SURFICIAL FEATURES AND BEDROCK STRUCTURES REVEALED BY LIDAR IN WESTERN VERMONT
Surficial features include: a) roches moutonées and crag-and-tail landforms; b) terraces and benches of glacial, ice-contact, glaicolacustrine, marine, and fluvial origins; c) topographic depressions, which were identified using a semi-automated GIS procedure that allowed identification of numerous kettle holes as small as 10 square meters; d) microtopography within peatlands due to sphagnum hummocks and/or tree tip-ups; e) landslides, gullies, and eroding stream banks; f) recent stream channel changes, including lateral migration, widening, channel avulsions, neck cutoffs, and flood chutes; g) abandoned channels on stream terraces and late-Glacial meltwater channels; h) large talus aprons. The data reveals isostatically tilted shoreline features related to the Coveville and Upper and Lower Fort Ann Stages of glacial Lake Vermont and the Champlain Sea.

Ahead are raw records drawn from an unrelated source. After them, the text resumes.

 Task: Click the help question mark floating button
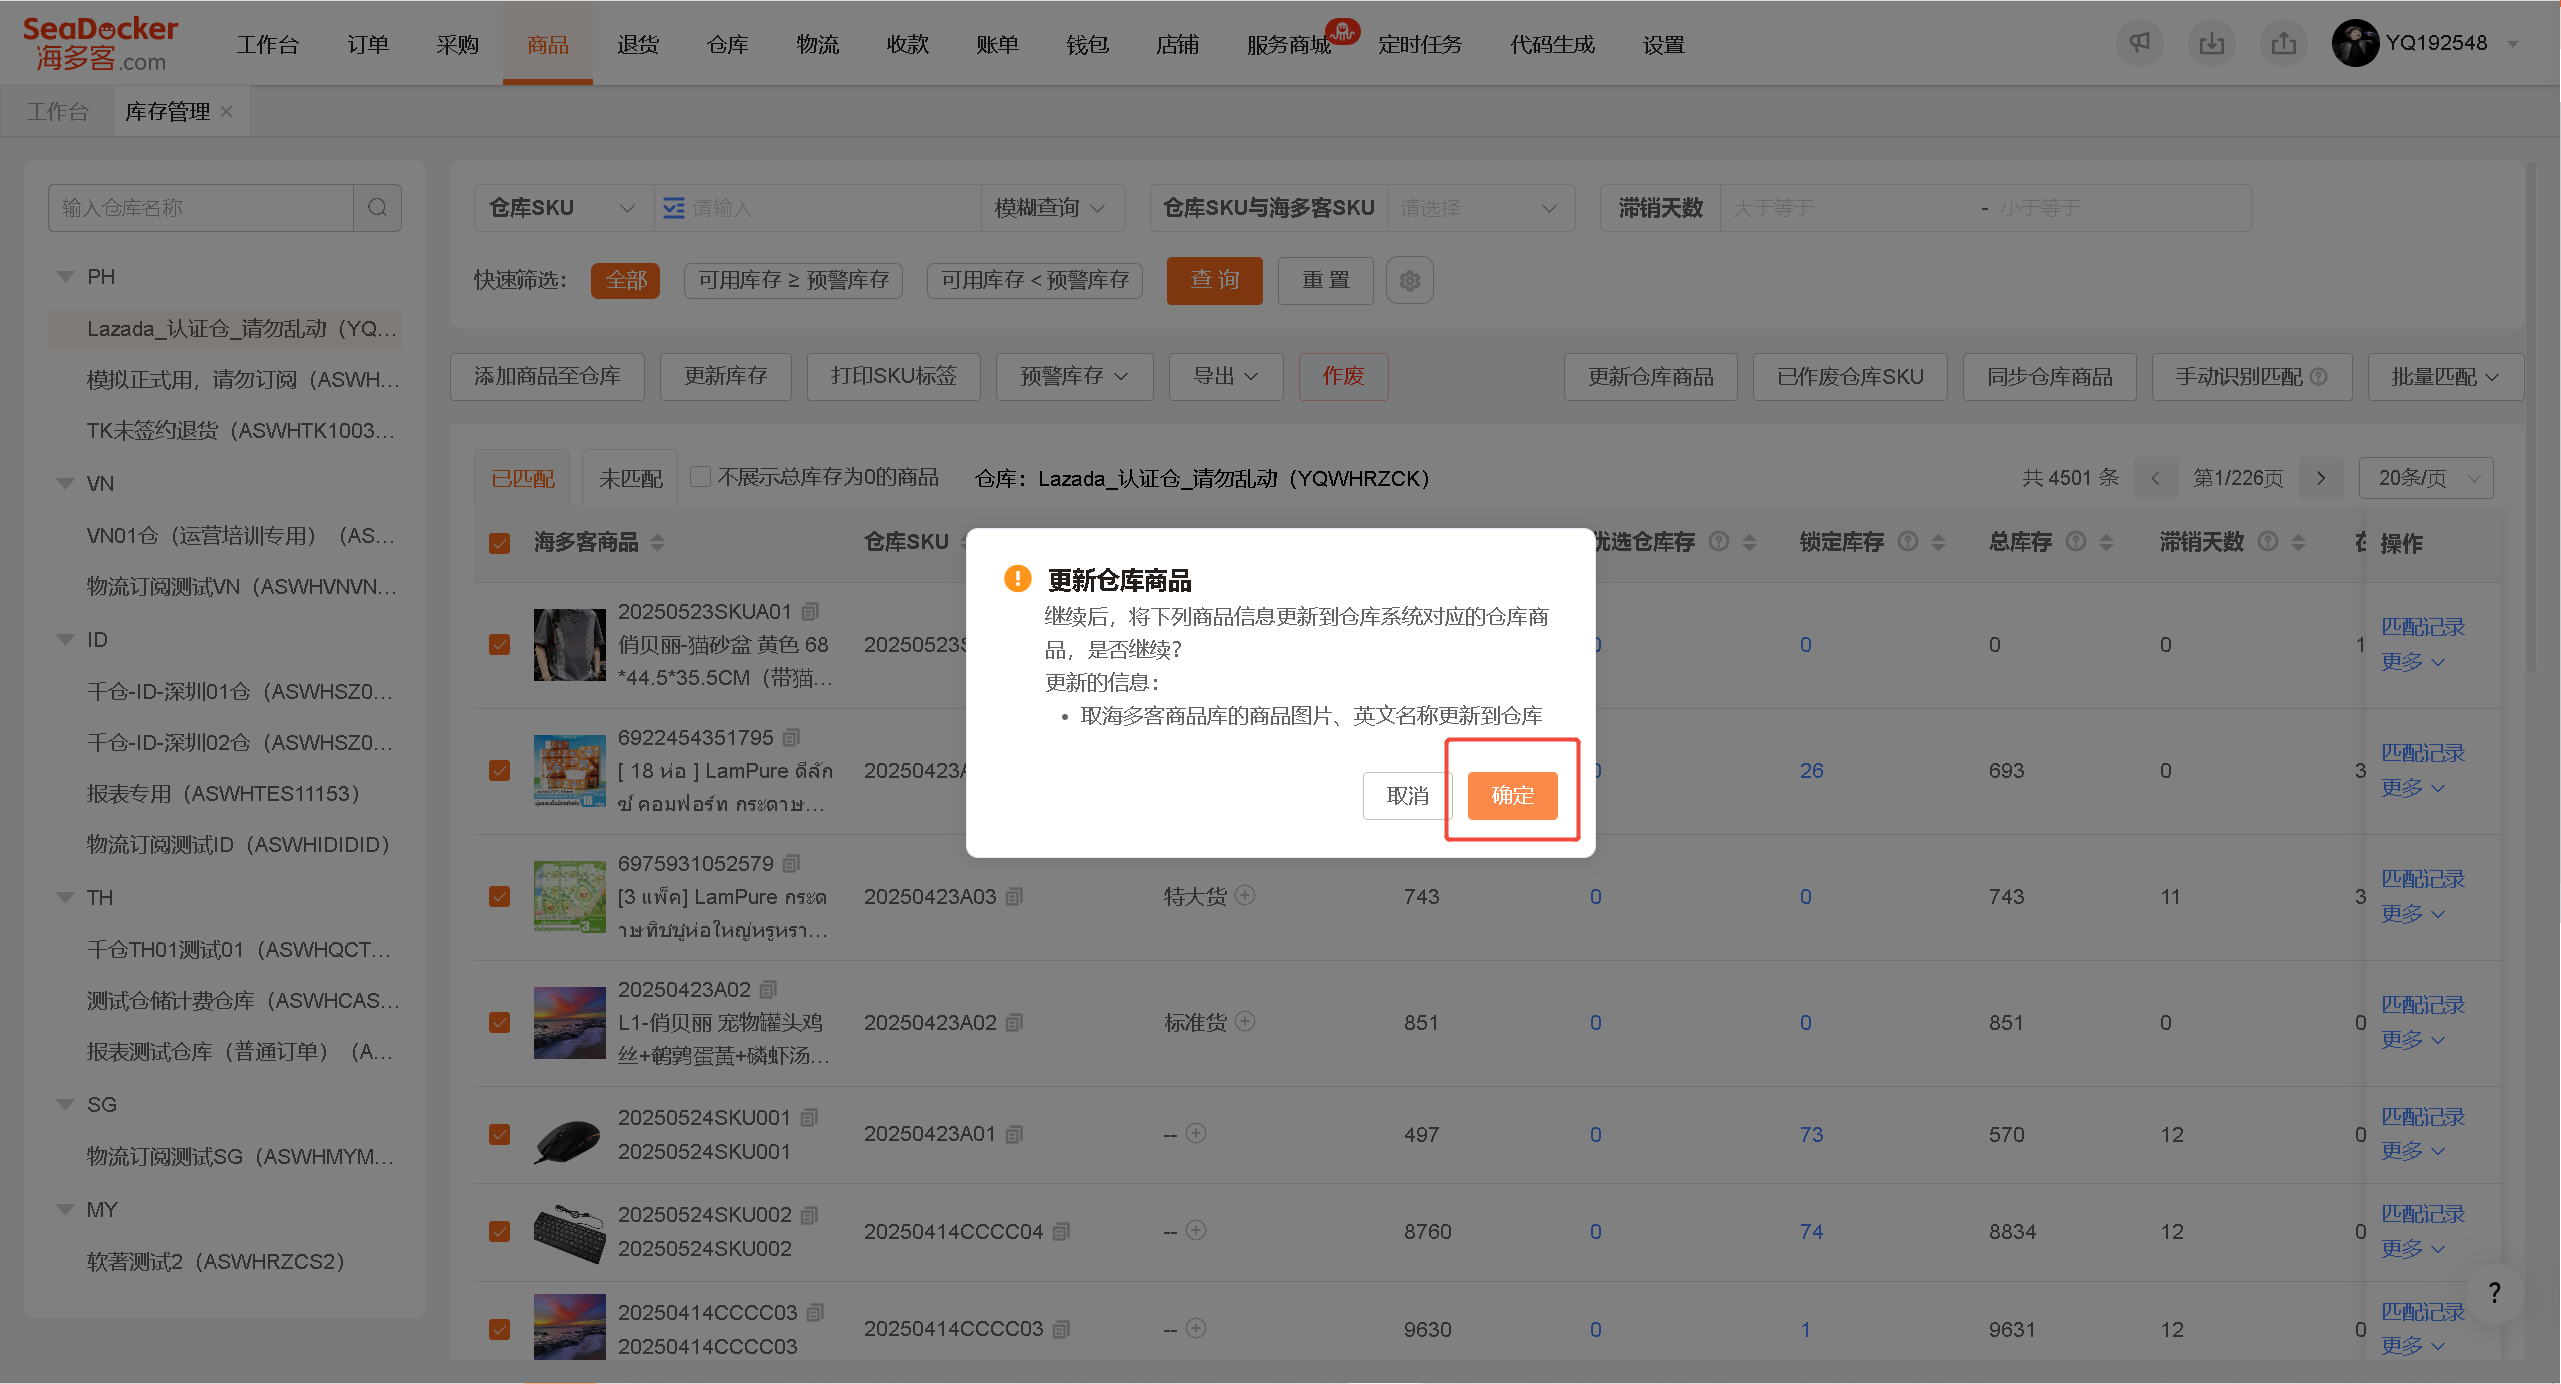point(2494,1294)
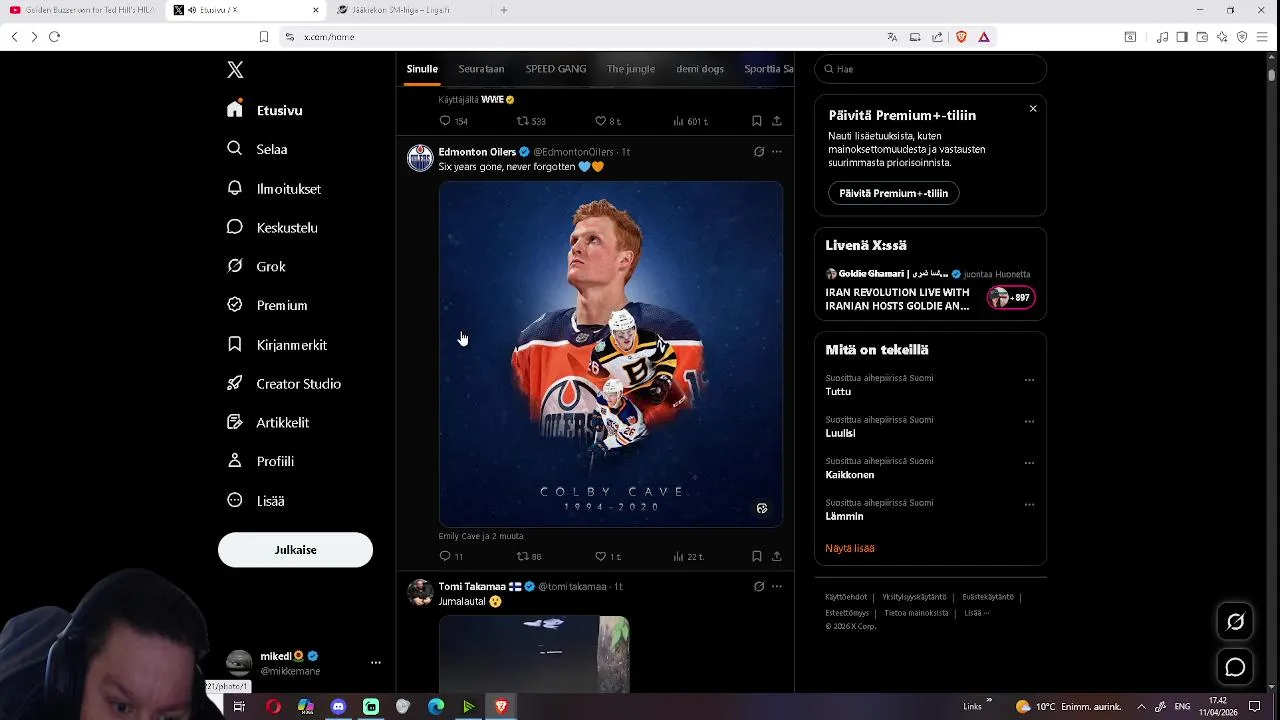Share the Edmonton Oilers post
Image resolution: width=1280 pixels, height=720 pixels.
tap(777, 556)
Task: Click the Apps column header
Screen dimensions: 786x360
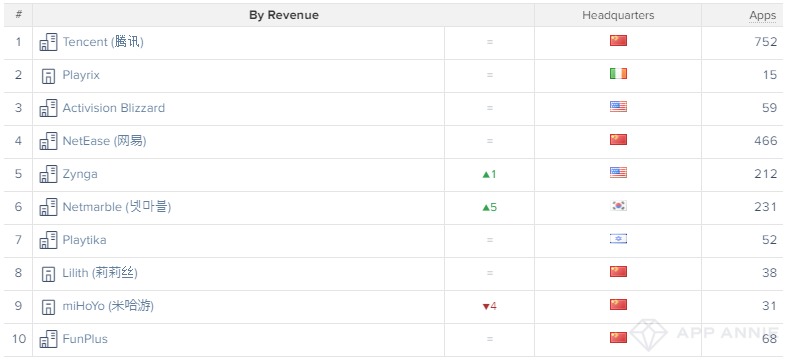Action: [762, 16]
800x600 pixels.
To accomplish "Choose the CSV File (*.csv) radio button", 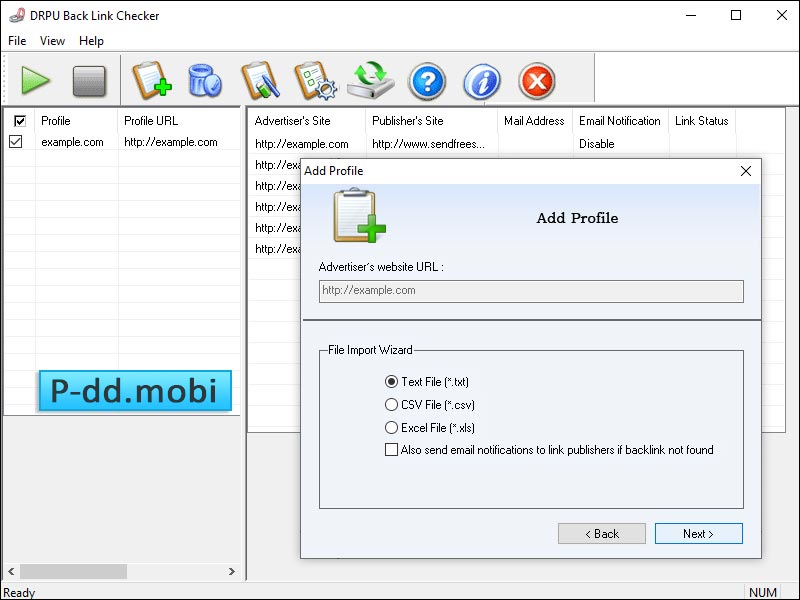I will tap(392, 405).
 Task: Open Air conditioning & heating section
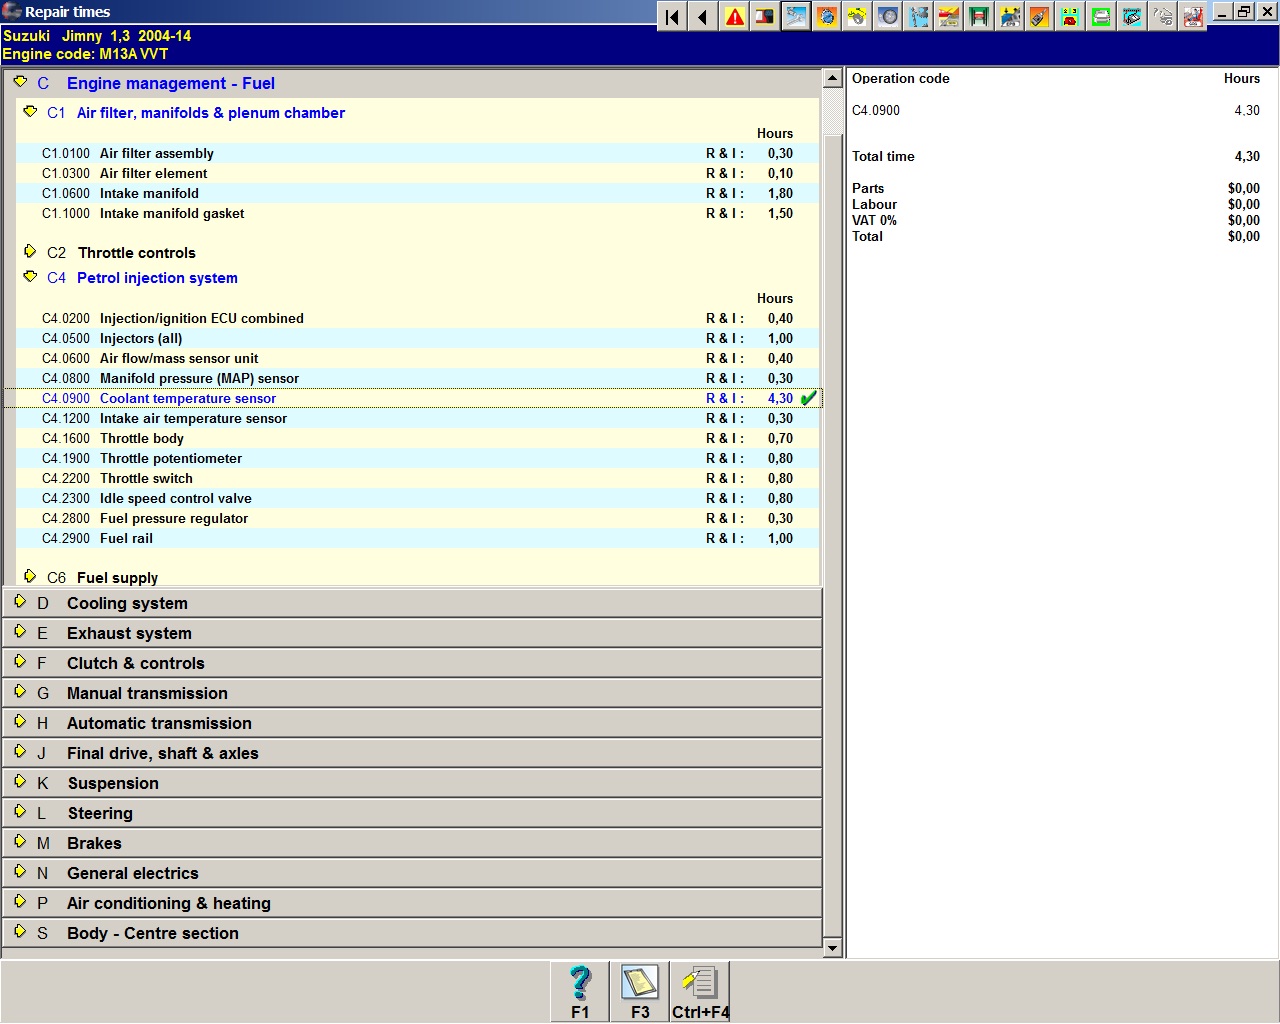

Numerous bedrock features stand out on the slope maps. These include sharply defined map-scale asymmetric folds throughout the Pre-Silurian Green Mountain Belt. When structural data is integrated with these fold patterns in the Williston area, a pronounced dome and basin pattern is evident in the metamorphic rocks of the Fairfield Pond Fm. Lineaments associated with these folds represent a weathered-out axial planar disjunctive cleavage, which is particularly well-developed on the short-limb side. In the Bristol area, the dominant cleavage in the Cheshire Quartzite is penetrative, preserves bedding in the microlithons, and is strongly deflected by a second fold set. The most prevalent fracture-based lineament set strikes E-W, dips steeply, and formed ~orthogonal to the dominant foliation.